PORTLAND, Ore. — A federal judge will hear arguments Wednesday from lawyers representing Oregon’s attorney general, who filed a lawsuit accusing federal officers of using unlawful tactics.
Oregon Attorney General Ellen Rosenblum is seeking a temporary restraining order to restrict federal law enforcement in Portland after allegations federal officers in unmarked vans were arresting protesters without probable cause.
“It’s outrageous. It is a violation of the constitution and we’re not standing for it,” Rosenblum told MSNBC’s Rachel Maddow on Monday.
During a Tuesday press conference, acting Homeland Security Secretary Chad Wolf, along with agency leaders, said federal officers in Portland acted appropriately.
In court filings, several Oregonians said fear of federal officers prevented them from exercising their constitutional right to participate in peaceful protests.

PARTS OF THE EXERCISE:
1 – List every person named in the news report about Oregon's lawsuit against federal officers.
2 – In the news report about Oregon's lawsuit, write out the passage that begins with the words containing "In court filings, several" and ends with "in peaceful protests.".
Rely only on the news report about Oregon's lawsuit when completing this work.

GIVEN RECORDS:
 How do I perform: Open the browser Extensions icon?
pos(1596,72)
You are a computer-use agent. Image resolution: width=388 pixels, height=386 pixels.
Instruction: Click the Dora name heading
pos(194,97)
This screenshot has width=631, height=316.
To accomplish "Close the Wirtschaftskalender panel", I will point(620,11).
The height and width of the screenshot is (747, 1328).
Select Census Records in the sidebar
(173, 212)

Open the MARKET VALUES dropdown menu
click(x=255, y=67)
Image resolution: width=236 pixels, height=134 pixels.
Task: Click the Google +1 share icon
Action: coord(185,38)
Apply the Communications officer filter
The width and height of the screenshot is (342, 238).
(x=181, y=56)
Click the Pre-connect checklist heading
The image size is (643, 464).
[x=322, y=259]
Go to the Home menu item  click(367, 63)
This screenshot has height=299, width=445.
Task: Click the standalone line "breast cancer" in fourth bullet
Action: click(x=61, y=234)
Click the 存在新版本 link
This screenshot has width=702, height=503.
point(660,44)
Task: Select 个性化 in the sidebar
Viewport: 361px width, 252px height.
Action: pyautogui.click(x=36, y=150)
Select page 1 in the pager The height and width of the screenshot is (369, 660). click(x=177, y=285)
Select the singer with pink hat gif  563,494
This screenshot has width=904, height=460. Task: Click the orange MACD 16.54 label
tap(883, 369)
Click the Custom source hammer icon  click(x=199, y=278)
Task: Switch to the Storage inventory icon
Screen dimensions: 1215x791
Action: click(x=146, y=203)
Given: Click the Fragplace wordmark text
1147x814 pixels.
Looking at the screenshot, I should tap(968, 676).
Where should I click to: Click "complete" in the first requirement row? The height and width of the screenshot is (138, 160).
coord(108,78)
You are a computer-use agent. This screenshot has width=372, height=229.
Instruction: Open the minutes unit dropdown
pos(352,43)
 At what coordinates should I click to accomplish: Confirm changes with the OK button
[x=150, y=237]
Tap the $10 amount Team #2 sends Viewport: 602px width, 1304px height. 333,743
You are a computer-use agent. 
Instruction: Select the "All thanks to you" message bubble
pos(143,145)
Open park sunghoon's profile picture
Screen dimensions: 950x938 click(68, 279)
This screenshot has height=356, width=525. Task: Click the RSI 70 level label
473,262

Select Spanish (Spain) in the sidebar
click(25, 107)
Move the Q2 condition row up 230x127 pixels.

PER-TASK OUTPUTS:
1 – Ellen Rosenblum, Rachel Maddow, Chad Wolf

2 –
In court filings, several Oregonians said fear of federal officers prevented them from exercising their constitutional right to participate in peaceful protests.